#### EXERCISE DETAILS:
Transcribe all of the following lines precisely, without any changes.

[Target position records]

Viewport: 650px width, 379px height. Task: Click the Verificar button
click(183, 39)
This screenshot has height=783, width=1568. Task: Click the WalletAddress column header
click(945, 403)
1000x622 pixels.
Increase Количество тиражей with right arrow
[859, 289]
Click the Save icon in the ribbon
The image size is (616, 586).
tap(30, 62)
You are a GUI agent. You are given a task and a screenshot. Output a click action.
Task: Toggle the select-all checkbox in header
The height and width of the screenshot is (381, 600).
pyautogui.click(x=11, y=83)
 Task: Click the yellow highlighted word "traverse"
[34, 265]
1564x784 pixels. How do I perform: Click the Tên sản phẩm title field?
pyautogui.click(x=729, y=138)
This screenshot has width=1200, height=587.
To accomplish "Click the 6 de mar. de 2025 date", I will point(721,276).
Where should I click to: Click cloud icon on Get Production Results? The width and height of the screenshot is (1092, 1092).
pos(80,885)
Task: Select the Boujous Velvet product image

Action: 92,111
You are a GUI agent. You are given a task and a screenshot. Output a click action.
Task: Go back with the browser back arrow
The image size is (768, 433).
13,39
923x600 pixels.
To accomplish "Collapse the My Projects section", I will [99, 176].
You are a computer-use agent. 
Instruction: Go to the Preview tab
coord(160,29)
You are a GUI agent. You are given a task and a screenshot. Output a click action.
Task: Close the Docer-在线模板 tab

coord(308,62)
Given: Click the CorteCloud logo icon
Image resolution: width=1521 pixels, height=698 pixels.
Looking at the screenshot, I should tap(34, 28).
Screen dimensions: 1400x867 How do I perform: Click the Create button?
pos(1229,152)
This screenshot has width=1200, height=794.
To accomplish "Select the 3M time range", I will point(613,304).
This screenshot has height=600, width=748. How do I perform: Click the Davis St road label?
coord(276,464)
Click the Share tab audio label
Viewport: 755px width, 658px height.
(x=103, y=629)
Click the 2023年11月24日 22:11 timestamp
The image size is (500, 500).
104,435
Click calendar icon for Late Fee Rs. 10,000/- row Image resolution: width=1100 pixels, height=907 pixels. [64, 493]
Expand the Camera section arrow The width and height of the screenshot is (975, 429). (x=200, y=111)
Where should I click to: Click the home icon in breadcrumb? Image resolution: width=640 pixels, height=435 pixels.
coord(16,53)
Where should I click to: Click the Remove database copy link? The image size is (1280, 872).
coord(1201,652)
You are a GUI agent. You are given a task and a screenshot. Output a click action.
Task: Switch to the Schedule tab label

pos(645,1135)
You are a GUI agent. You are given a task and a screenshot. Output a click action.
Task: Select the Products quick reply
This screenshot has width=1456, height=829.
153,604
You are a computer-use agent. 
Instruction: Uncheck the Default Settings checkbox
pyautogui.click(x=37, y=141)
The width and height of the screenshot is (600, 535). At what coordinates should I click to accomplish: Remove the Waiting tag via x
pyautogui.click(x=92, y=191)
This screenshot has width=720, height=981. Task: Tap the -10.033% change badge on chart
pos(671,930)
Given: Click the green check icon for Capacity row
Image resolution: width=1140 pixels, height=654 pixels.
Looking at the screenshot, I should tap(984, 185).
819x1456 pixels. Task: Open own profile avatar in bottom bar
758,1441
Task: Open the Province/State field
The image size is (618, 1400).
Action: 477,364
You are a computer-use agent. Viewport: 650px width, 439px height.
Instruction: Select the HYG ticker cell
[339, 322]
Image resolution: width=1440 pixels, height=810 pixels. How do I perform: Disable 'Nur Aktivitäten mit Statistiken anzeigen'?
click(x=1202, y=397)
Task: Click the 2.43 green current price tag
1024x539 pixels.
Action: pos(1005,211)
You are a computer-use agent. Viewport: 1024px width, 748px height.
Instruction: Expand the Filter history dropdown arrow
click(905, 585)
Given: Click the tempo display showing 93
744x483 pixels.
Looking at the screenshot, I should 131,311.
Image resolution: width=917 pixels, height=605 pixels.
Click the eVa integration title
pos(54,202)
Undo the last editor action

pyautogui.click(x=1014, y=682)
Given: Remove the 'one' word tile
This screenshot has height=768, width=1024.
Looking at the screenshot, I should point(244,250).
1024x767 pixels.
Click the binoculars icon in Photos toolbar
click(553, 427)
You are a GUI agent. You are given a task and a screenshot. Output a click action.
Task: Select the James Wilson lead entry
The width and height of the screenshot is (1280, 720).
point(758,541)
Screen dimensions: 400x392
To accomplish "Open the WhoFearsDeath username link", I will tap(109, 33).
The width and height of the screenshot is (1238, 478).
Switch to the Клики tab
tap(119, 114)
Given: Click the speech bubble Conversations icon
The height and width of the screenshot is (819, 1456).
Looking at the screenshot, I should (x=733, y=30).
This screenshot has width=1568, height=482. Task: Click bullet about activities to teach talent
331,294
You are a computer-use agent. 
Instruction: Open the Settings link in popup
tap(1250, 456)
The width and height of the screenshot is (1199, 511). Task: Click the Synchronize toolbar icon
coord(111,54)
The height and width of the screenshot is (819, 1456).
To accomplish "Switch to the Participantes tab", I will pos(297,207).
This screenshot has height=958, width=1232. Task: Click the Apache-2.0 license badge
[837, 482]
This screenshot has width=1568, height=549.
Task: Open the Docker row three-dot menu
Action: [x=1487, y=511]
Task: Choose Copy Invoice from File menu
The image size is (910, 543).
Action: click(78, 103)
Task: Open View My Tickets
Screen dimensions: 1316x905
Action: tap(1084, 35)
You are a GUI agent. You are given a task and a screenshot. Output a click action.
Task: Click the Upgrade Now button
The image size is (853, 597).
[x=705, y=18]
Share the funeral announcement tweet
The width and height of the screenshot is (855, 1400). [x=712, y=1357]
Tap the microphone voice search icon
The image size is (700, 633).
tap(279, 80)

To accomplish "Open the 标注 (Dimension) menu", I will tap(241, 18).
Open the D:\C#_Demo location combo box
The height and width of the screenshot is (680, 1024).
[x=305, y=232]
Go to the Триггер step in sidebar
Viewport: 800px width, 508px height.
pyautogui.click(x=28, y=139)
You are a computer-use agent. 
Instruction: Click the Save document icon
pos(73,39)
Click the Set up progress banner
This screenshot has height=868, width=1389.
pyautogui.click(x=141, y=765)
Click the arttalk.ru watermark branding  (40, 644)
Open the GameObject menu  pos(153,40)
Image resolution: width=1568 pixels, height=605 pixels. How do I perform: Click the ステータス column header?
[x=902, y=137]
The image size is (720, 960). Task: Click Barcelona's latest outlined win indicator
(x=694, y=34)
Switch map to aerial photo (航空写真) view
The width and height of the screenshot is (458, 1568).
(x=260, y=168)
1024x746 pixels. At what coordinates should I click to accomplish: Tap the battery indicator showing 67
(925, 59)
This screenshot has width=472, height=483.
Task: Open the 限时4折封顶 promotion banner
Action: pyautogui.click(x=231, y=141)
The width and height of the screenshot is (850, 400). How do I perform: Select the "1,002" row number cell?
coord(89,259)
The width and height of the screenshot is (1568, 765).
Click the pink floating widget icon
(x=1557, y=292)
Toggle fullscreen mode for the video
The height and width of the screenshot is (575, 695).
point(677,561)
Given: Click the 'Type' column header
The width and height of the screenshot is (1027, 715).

#### RESULT:
Viewport: 650px width, 379px height. Task: Click the Verificar button
click(183, 39)
This screenshot has height=783, width=1568. Task: Click the WalletAddress column header
click(945, 403)
1000x622 pixels.
Increase Количество тиражей with right arrow
[859, 289]
Click the Save icon in the ribbon
The image size is (616, 586).
tap(30, 62)
You are a GUI agent. You are given a task and a screenshot. Output a click action.
Task: Toggle the select-all checkbox in header
The height and width of the screenshot is (381, 600).
pyautogui.click(x=11, y=83)
 Task: Click the yellow highlighted word "traverse"
[34, 265]
1564x784 pixels. How do I perform: Click the Tên sản phẩm title field?
pyautogui.click(x=729, y=138)
This screenshot has width=1200, height=587.
To accomplish "Click the 6 de mar. de 2025 date", I will point(721,276).
Where should I click to: Click cloud icon on Get Production Results? The width and height of the screenshot is (1092, 1092).
pos(80,885)
Task: Select the Boujous Velvet product image

Action: 92,111
You are a GUI agent. You are given a task and a screenshot. Output a click action.
Task: Go back with the browser back arrow
The image size is (768, 433).
13,39
923x600 pixels.
To accomplish "Collapse the My Projects section", I will [99, 176].
You are a computer-use agent. 
Instruction: Go to the Preview tab
coord(160,29)
You are a GUI agent. You are given a task and a screenshot. Output a click action.
Task: Close the Docer-在线模板 tab

coord(308,62)
Given: Click the CorteCloud logo icon
Image resolution: width=1521 pixels, height=698 pixels.
Looking at the screenshot, I should tap(34, 28).
Screen dimensions: 1400x867 How do I perform: Click the Create button?
pos(1229,152)
This screenshot has width=1200, height=794.
To accomplish "Select the 3M time range", I will point(613,304).
This screenshot has height=600, width=748. How do I perform: Click the Davis St road label?
coord(276,464)
Click the Share tab audio label
Viewport: 755px width, 658px height.
(x=103, y=629)
Click the 2023年11月24日 22:11 timestamp
The image size is (500, 500).
104,435
Click calendar icon for Late Fee Rs. 10,000/- row Image resolution: width=1100 pixels, height=907 pixels. [64, 493]
Expand the Camera section arrow The width and height of the screenshot is (975, 429). (x=200, y=111)
Where should I click to: Click the home icon in breadcrumb? Image resolution: width=640 pixels, height=435 pixels.
coord(16,53)
Where should I click to: Click the Remove database copy link? The image size is (1280, 872).
coord(1201,652)
You are a GUI agent. You are given a task and a screenshot. Output a click action.
Task: Switch to the Schedule tab label

pos(645,1135)
You are a GUI agent. You are given a task and a screenshot. Output a click action.
Task: Select the Products quick reply
This screenshot has width=1456, height=829.
153,604
You are a computer-use agent. 
Instruction: Uncheck the Default Settings checkbox
pyautogui.click(x=37, y=141)
The width and height of the screenshot is (600, 535). At what coordinates should I click to accomplish: Remove the Waiting tag via x
pyautogui.click(x=92, y=191)
This screenshot has width=720, height=981. Task: Tap the -10.033% change badge on chart
pos(671,930)
Given: Click the green check icon for Capacity row
Image resolution: width=1140 pixels, height=654 pixels.
Looking at the screenshot, I should tap(984, 185).
819x1456 pixels. Task: Open own profile avatar in bottom bar
758,1441
Task: Open the Province/State field
The image size is (618, 1400).
Action: 477,364
You are a computer-use agent. Viewport: 650px width, 439px height.
Instruction: Select the HYG ticker cell
[339, 322]
Image resolution: width=1440 pixels, height=810 pixels. How do I perform: Disable 'Nur Aktivitäten mit Statistiken anzeigen'?
click(x=1202, y=397)
Task: Click the 2.43 green current price tag
1024x539 pixels.
Action: pos(1005,211)
You are a computer-use agent. Viewport: 1024px width, 748px height.
Instruction: Expand the Filter history dropdown arrow
click(905, 585)
Given: Click the tempo display showing 93
744x483 pixels.
Looking at the screenshot, I should 131,311.
Image resolution: width=917 pixels, height=605 pixels.
Click the eVa integration title
pos(54,202)
Undo the last editor action

pyautogui.click(x=1014, y=682)
Given: Remove the 'one' word tile
This screenshot has height=768, width=1024.
Looking at the screenshot, I should point(244,250).
1024x767 pixels.
Click the binoculars icon in Photos toolbar
click(553, 427)
You are a GUI agent. You are given a task and a screenshot. Output a click action.
Task: Select the James Wilson lead entry
The width and height of the screenshot is (1280, 720).
point(758,541)
Screen dimensions: 400x392
To accomplish "Open the WhoFearsDeath username link", I will tap(109, 33).
The width and height of the screenshot is (1238, 478).
Switch to the Клики tab
tap(119, 114)
Given: Click the speech bubble Conversations icon
The height and width of the screenshot is (819, 1456).
Looking at the screenshot, I should (x=733, y=30).
This screenshot has width=1568, height=482. Task: Click bullet about activities to teach talent
331,294
You are a computer-use agent. 
Instruction: Open the Settings link in popup
tap(1250, 456)
The width and height of the screenshot is (1199, 511). Task: Click the Synchronize toolbar icon
coord(111,54)
The height and width of the screenshot is (819, 1456).
To accomplish "Switch to the Participantes tab", I will pos(297,207).
This screenshot has height=958, width=1232. Task: Click the Apache-2.0 license badge
[837, 482]
This screenshot has width=1568, height=549.
Task: Open the Docker row three-dot menu
Action: [x=1487, y=511]
Task: Choose Copy Invoice from File menu
The image size is (910, 543).
Action: click(78, 103)
Task: Open View My Tickets
Screen dimensions: 1316x905
Action: tap(1084, 35)
You are a GUI agent. You are given a task and a screenshot. Output a click action.
Task: Click the Upgrade Now button
The image size is (853, 597).
[x=705, y=18]
Share the funeral announcement tweet
The width and height of the screenshot is (855, 1400). [x=712, y=1357]
Tap the microphone voice search icon
The image size is (700, 633).
tap(279, 80)

To accomplish "Open the 标注 (Dimension) menu", I will tap(241, 18).
Open the D:\C#_Demo location combo box
The height and width of the screenshot is (680, 1024).
[x=305, y=232]
Go to the Триггер step in sidebar
Viewport: 800px width, 508px height.
pyautogui.click(x=28, y=139)
You are a computer-use agent. 
Instruction: Click the Save document icon
pos(73,39)
Click the Set up progress banner
This screenshot has height=868, width=1389.
pyautogui.click(x=141, y=765)
Click the arttalk.ru watermark branding  (40, 644)
Open the GameObject menu  pos(153,40)
Image resolution: width=1568 pixels, height=605 pixels. How do I perform: Click the ステータス column header?
[x=902, y=137]
The image size is (720, 960). Task: Click Barcelona's latest outlined win indicator
(x=694, y=34)
Switch map to aerial photo (航空写真) view
The width and height of the screenshot is (458, 1568).
(x=260, y=168)
1024x746 pixels. At what coordinates should I click to accomplish: Tap the battery indicator showing 67
(925, 59)
This screenshot has width=472, height=483.
Task: Open the 限时4折封顶 promotion banner
Action: pyautogui.click(x=231, y=141)
The width and height of the screenshot is (850, 400). How do I perform: Select the "1,002" row number cell?
coord(89,259)
The width and height of the screenshot is (1568, 765).
Click the pink floating widget icon
(x=1557, y=292)
Toggle fullscreen mode for the video
The height and width of the screenshot is (575, 695).
point(677,561)
Given: Click the 'Type' column header
The width and height of the screenshot is (1027, 715).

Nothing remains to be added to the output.